== Fragmento citado ==
Por tanto, como católico laico que medita estas cosas a la luz de la Revelación y del magisterio constante de la Iglesia, no puedo sino rechazar, con respeto pero con firmeza, la doctrina de la sola fide como contraria al designio salvífico de Dios. Cristo no vino a cubrir nuestros pecados con su manto, sino a quitarlos del corazón. No vino a declararnos justos, sino a hacernos justos. Y ese milagro, que es la justificación, no se recibe solo creyendo, sino creyendo y amando, creyendo y viviendo, creyendo y obedeciendo. Porque la fe sin amor no salva. Solo el amor en la verdad salva.

“Fides caritate formata salvat” - "Fides sine caritate mortua est."

Conclusión de errores en la doctrina de la sola fide

La doctrina de la sola fide, enunciada formalmente por Martín Lutero como: “sola fide justificamur”, es decir, “por la fe sola somos justificados”, constituye no solo una ruptura teológica con la Tradición apostólica, sino también un error de pensamiento filosófico, y una desviación hermenéutica que parte de premisas subjetivistas ajenas al realismo cristiano. Este error no se limita a una mala lectura de San Pablo, sino que encierra una falla lógica estructural: incurre en una falacia circular y se apoya en presupuestos nominalistas incompatibles con el realismo tomista.

El error en la formulación original de Lutero

Martín Lutero formula su doctrina no como una posibilidad teológica dentro del desarrollo doctrinal católico, sino como una afirmación dogmática privada, basada en su experiencia interior y en una lectura subjetiva de la carta a los Romanos. A partir de su interpretación de Romanos 1,17 (“el justo vivirá por la fe”), concluye que la fe es suficiente y exclusiva para justificar al hombre ante Dios, y que cualquier apelación a obras —incluso a las hechas por gracia— equivale a intentar justificarse a uno mismo, negando así la gratuidad del Evangelio.
===
== Datos disponibles ==
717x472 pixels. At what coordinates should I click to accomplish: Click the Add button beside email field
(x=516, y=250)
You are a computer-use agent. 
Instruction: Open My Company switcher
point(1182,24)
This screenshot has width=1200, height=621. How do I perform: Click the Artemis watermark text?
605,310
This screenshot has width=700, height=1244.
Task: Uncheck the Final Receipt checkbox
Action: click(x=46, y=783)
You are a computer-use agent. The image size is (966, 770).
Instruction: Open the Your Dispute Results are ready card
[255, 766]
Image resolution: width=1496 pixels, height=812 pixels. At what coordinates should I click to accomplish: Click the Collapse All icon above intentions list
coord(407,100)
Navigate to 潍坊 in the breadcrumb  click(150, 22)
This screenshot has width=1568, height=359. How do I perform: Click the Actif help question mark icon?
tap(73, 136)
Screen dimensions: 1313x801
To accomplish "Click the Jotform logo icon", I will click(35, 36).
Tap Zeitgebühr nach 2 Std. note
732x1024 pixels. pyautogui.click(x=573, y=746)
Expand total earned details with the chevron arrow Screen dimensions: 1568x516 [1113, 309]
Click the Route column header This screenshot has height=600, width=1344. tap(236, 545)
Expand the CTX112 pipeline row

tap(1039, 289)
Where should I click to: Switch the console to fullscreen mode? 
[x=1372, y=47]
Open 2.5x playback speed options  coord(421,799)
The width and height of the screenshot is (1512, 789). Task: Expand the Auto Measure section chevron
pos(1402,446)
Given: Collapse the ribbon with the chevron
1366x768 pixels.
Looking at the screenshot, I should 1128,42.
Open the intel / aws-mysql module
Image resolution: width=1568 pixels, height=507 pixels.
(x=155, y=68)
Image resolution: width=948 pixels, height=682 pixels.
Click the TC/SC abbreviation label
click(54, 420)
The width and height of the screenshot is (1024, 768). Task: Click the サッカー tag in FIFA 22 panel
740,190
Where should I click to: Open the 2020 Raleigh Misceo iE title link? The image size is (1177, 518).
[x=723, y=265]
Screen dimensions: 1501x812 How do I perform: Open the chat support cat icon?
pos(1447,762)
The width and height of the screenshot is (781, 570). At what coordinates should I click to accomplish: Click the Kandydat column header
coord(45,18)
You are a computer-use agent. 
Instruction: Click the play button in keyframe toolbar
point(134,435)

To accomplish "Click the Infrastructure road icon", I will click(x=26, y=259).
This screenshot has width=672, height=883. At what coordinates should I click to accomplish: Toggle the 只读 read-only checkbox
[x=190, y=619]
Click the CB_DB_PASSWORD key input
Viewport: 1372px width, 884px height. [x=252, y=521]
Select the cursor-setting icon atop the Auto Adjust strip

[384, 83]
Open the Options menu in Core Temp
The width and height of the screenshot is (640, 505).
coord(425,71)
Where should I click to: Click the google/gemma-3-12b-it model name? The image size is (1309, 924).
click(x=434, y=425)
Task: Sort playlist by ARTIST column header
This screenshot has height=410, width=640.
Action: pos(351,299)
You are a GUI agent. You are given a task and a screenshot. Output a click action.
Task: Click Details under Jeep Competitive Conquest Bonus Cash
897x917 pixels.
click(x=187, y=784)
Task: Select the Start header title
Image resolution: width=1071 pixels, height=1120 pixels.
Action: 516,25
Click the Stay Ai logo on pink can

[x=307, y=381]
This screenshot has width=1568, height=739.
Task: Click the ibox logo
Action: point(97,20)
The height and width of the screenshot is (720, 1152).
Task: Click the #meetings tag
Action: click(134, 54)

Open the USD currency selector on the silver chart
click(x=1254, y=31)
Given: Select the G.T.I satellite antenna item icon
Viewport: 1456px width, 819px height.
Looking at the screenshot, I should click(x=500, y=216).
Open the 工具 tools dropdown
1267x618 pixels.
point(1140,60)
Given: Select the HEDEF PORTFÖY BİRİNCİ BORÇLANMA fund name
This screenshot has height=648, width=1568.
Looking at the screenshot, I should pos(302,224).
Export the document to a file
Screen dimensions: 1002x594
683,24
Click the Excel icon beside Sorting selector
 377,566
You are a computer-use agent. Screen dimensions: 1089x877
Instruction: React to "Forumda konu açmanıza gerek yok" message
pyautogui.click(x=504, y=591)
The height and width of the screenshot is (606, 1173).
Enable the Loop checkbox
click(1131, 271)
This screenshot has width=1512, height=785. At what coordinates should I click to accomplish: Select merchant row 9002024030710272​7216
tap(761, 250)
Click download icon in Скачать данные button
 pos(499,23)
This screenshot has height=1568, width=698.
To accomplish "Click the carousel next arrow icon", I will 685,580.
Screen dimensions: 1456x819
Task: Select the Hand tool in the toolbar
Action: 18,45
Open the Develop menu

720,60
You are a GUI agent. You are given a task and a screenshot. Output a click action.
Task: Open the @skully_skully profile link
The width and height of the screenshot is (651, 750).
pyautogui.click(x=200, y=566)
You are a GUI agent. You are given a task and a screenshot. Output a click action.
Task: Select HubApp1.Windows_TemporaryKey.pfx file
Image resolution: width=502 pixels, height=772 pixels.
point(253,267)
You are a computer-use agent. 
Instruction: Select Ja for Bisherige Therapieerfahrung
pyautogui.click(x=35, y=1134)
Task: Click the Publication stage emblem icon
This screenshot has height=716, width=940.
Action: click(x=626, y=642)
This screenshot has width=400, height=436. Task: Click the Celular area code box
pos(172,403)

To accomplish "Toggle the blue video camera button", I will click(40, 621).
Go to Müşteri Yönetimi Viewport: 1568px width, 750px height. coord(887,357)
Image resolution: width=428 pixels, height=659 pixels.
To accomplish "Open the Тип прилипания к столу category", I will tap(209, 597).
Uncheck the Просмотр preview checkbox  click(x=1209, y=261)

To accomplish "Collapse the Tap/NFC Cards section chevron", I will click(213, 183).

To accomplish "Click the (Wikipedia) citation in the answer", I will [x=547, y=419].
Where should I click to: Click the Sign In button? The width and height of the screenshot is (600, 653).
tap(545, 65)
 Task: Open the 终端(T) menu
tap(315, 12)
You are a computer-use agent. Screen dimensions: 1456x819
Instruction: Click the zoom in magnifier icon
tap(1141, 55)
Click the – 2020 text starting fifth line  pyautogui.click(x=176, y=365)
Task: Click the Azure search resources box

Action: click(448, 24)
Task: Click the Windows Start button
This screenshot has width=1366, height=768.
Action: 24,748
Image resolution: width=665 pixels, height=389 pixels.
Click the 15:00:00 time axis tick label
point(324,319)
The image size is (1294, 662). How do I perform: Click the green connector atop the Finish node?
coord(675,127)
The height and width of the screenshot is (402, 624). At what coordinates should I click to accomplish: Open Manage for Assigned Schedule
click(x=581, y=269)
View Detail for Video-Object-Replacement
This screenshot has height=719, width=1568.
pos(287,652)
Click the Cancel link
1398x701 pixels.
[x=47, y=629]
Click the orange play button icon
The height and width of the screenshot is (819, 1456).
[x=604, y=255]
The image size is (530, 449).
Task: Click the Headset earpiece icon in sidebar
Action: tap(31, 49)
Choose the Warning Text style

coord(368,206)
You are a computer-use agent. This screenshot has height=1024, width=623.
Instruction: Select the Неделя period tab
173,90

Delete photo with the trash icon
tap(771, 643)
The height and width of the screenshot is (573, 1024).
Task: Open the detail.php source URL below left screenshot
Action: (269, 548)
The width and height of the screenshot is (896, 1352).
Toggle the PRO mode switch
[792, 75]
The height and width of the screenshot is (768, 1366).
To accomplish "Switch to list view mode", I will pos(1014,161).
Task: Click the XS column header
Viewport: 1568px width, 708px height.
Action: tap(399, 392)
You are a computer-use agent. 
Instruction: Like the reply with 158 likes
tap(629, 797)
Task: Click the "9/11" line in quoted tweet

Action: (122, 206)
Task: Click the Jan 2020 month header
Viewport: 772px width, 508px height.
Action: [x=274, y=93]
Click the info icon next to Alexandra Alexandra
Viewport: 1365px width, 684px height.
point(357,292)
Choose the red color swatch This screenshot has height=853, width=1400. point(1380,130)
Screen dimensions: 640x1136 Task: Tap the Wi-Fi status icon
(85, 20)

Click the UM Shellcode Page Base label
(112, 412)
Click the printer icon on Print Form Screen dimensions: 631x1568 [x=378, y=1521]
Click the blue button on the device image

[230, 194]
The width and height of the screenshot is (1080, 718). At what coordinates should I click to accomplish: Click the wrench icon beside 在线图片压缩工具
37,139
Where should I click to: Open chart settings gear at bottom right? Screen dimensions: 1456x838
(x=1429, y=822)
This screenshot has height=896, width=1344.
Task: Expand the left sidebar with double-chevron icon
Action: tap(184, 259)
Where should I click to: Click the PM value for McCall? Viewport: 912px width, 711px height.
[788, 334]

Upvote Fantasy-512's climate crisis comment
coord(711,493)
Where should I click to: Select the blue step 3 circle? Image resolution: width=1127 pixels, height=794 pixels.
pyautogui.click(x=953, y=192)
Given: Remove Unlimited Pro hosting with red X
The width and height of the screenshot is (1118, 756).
===
Ejercicios por resolver –
**A)** Reproduce palabra por palabra el tramo de los registros que va desde la línea que contiene "You are a computer-use agent. The" hasta la que contiene "(x=155, y=68)", ambas incluidas.
**B)** Sigue escribiendo el texto sobre la doctrina de la sola fide a partir de su última oración.
El texto y los registros no guardan ninguna relación entre sí.

Respuestas dadas –
**A)**
You are a computer-use agent. The image size is (966, 770).
Instruction: Open the Your Dispute Results are ready card
[255, 766]
Image resolution: width=1496 pixels, height=812 pixels. At what coordinates should I click to accomplish: Click the Collapse All icon above intentions list
coord(407,100)
Navigate to 潍坊 in the breadcrumb  click(150, 22)
This screenshot has width=1568, height=359. How do I perform: Click the Actif help question mark icon?
tap(73, 136)
Screen dimensions: 1313x801
To accomplish "Click the Jotform logo icon", I will click(35, 36).
Tap Zeitgebühr nach 2 Std. note
732x1024 pixels. pyautogui.click(x=573, y=746)
Expand total earned details with the chevron arrow Screen dimensions: 1568x516 [1113, 309]
Click the Route column header This screenshot has height=600, width=1344. tap(236, 545)
Expand the CTX112 pipeline row

tap(1039, 289)
Where should I click to: Switch the console to fullscreen mode? 
[x=1372, y=47]
Open 2.5x playback speed options  coord(421,799)
The width and height of the screenshot is (1512, 789). Task: Expand the Auto Measure section chevron
pos(1402,446)
Given: Collapse the ribbon with the chevron
1366x768 pixels.
Looking at the screenshot, I should 1128,42.
Open the intel / aws-mysql module
Image resolution: width=1568 pixels, height=507 pixels.
(x=155, y=68)

**B)**
Sin embargo, este paso lógico es falaz. Lutero parte de la premisa de que Dios quiere justificar al hombre solo por fe, y al buscar en la Escritura pasajes que parezcan afirmar tal cosa, los interpreta bajo esa misma premisa, concluyendo: “por lo tanto, la fe sola justifica”. Este tipo de razonamiento cae en petitio principii, es decir, en suponer como demostrada la conclusión que en realidad se pretende probar.

"Lutero establece como punto de partida que solo la fe justifica, y luego interpreta toda Escritura desde esa premisa, dando por concluido lo que no ha demostrado."

Desde el punto de vista tomista, este modo de proceder es epistemológicamente defectuoso. No se parte de la realidad ontológica del ser humano ni de la naturaleza de la gracia, sino de una experiencia interior convertida en principio hermenéutico universal. Se sustituye la metafísica por la introspección, y el Magisterio apostólico por la conciencia individual.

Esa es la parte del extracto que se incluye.